* [Records to use]
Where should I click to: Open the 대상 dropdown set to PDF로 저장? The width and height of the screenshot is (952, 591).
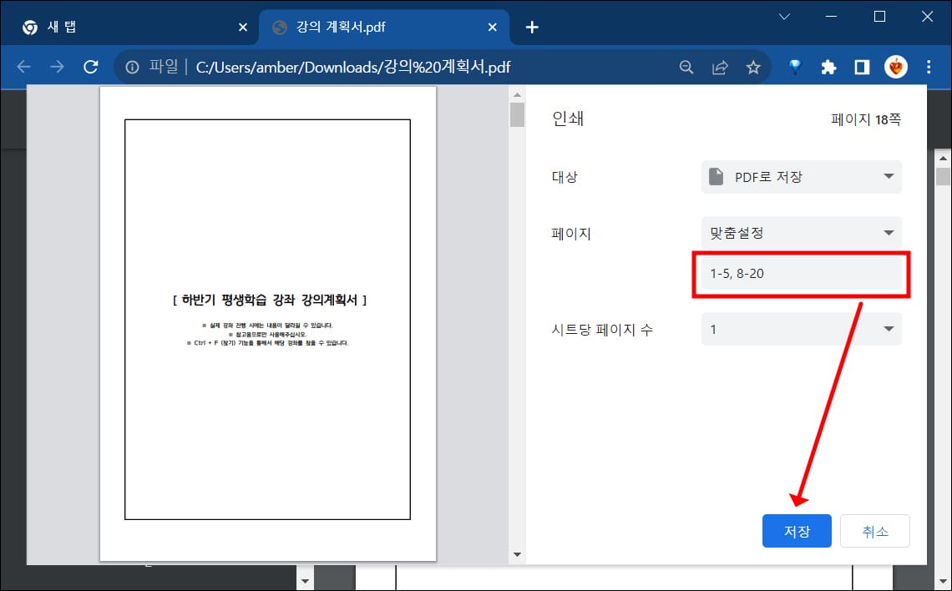click(800, 177)
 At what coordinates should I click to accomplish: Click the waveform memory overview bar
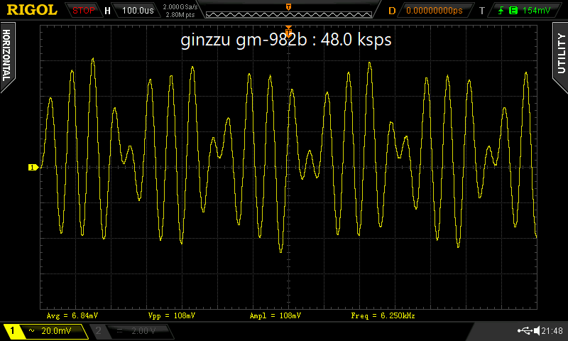pyautogui.click(x=288, y=11)
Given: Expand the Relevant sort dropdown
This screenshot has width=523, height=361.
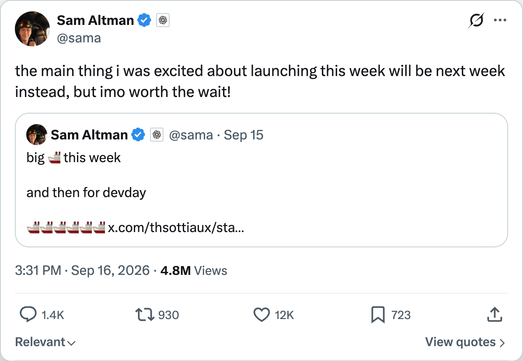Looking at the screenshot, I should [x=45, y=342].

* [What to produce] Nothing but the lines from the one holding "At what coordinates" through the final line of the records above belongs in the answer, each retyped exactly; omit the pictures.

* [Output of the exercise]
 At what coordinates should I click to accomplish: Click the waveform memory overview bar
pyautogui.click(x=288, y=11)
Given: Expand the Relevant sort dropdown
This screenshot has width=523, height=361.
Looking at the screenshot, I should [x=45, y=342].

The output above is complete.